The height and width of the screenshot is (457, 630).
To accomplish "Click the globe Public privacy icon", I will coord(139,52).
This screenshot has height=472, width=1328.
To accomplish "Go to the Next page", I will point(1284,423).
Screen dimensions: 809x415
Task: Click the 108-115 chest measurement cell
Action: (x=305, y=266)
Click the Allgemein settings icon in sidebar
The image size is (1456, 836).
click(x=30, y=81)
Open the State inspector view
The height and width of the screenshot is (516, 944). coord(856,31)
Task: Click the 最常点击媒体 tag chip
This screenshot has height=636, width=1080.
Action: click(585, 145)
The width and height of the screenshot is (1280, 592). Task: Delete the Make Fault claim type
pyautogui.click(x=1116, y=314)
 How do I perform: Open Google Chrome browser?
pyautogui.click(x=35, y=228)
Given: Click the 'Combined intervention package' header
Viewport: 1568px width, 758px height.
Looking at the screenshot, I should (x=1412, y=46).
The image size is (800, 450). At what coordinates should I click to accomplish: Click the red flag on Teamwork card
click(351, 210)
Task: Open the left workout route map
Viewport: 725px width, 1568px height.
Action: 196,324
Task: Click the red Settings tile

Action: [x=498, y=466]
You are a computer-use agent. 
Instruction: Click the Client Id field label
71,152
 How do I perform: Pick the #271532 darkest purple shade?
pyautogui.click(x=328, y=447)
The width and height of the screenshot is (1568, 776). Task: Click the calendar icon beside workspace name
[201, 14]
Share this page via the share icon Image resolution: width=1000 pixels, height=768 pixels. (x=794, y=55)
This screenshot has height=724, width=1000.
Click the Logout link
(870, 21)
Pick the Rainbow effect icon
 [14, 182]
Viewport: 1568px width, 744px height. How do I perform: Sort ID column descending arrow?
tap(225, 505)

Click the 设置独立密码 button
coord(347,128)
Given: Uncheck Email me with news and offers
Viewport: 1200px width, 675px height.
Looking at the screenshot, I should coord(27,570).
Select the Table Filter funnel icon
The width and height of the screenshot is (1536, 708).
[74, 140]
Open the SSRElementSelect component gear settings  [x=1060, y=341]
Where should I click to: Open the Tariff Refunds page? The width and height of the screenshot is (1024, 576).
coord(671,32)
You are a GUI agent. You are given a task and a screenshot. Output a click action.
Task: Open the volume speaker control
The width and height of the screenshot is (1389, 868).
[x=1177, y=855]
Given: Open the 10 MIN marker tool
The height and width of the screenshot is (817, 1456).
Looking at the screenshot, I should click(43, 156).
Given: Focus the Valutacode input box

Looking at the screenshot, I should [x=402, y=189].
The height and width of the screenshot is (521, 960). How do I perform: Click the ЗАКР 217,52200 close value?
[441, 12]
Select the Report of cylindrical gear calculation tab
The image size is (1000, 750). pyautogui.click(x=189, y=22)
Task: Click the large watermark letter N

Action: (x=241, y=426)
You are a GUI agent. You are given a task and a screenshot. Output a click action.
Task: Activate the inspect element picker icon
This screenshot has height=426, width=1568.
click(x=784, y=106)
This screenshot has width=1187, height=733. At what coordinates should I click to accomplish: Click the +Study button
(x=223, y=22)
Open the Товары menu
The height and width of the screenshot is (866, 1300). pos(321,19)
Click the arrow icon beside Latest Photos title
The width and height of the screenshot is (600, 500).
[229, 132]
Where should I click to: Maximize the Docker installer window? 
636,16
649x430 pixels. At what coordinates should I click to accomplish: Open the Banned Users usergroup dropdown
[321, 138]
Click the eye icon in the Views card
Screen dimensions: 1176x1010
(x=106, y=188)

__Task statement__: Could you retype every record above exactly as given?

__Final answer__:
The height and width of the screenshot is (457, 630).
To accomplish "Click the globe Public privacy icon", I will coord(139,52).
This screenshot has height=472, width=1328.
To accomplish "Go to the Next page", I will point(1284,423).
Screen dimensions: 809x415
Task: Click the 108-115 chest measurement cell
Action: (x=305, y=266)
Click the Allgemein settings icon in sidebar
The image size is (1456, 836).
click(x=30, y=81)
Open the State inspector view
The height and width of the screenshot is (516, 944). coord(856,31)
Task: Click the 最常点击媒体 tag chip
This screenshot has height=636, width=1080.
Action: click(585, 145)
The width and height of the screenshot is (1280, 592). Task: Delete the Make Fault claim type
pyautogui.click(x=1116, y=314)
 How do I perform: Open Google Chrome browser?
pyautogui.click(x=35, y=228)
Given: Click the 'Combined intervention package' header
Viewport: 1568px width, 758px height.
Looking at the screenshot, I should (x=1412, y=46).
The image size is (800, 450). At what coordinates should I click to accomplish: Click the red flag on Teamwork card
click(351, 210)
Task: Open the left workout route map
Viewport: 725px width, 1568px height.
Action: 196,324
Task: Click the red Settings tile

Action: [x=498, y=466]
You are a computer-use agent. 
Instruction: Click the Client Id field label
71,152
 How do I perform: Pick the #271532 darkest purple shade?
pyautogui.click(x=328, y=447)
The width and height of the screenshot is (1568, 776). Task: Click the calendar icon beside workspace name
[201, 14]
Share this page via the share icon Image resolution: width=1000 pixels, height=768 pixels. (x=794, y=55)
This screenshot has height=724, width=1000.
Click the Logout link
(870, 21)
Pick the Rainbow effect icon
 [14, 182]
Viewport: 1568px width, 744px height. How do I perform: Sort ID column descending arrow?
tap(225, 505)

Click the 设置独立密码 button
coord(347,128)
Given: Uncheck Email me with news and offers
Viewport: 1200px width, 675px height.
Looking at the screenshot, I should coord(27,570).
Select the Table Filter funnel icon
The width and height of the screenshot is (1536, 708).
[74, 140]
Open the SSRElementSelect component gear settings  [x=1060, y=341]
Where should I click to: Open the Tariff Refunds page? The width and height of the screenshot is (1024, 576).
coord(671,32)
You are a GUI agent. You are given a task and a screenshot. Output a click action.
Task: Open the volume speaker control
The width and height of the screenshot is (1389, 868).
[x=1177, y=855]
Given: Open the 10 MIN marker tool
The height and width of the screenshot is (817, 1456).
Looking at the screenshot, I should click(43, 156).
Given: Focus the Valutacode input box

Looking at the screenshot, I should [x=402, y=189].
The height and width of the screenshot is (521, 960). How do I perform: Click the ЗАКР 217,52200 close value?
[441, 12]
Select the Report of cylindrical gear calculation tab
The image size is (1000, 750). pyautogui.click(x=189, y=22)
Task: Click the large watermark letter N

Action: (x=241, y=426)
You are a GUI agent. You are given a task and a screenshot. Output a click action.
Task: Activate the inspect element picker icon
This screenshot has height=426, width=1568.
click(x=784, y=106)
This screenshot has width=1187, height=733. At what coordinates should I click to accomplish: Click the +Study button
(x=223, y=22)
Open the Товары menu
The height and width of the screenshot is (866, 1300). pos(321,19)
Click the arrow icon beside Latest Photos title
The width and height of the screenshot is (600, 500).
[229, 132]
Where should I click to: Maximize the Docker installer window? 
636,16
649x430 pixels. At what coordinates should I click to accomplish: Open the Banned Users usergroup dropdown
[321, 138]
Click the eye icon in the Views card
Screen dimensions: 1176x1010
(x=106, y=188)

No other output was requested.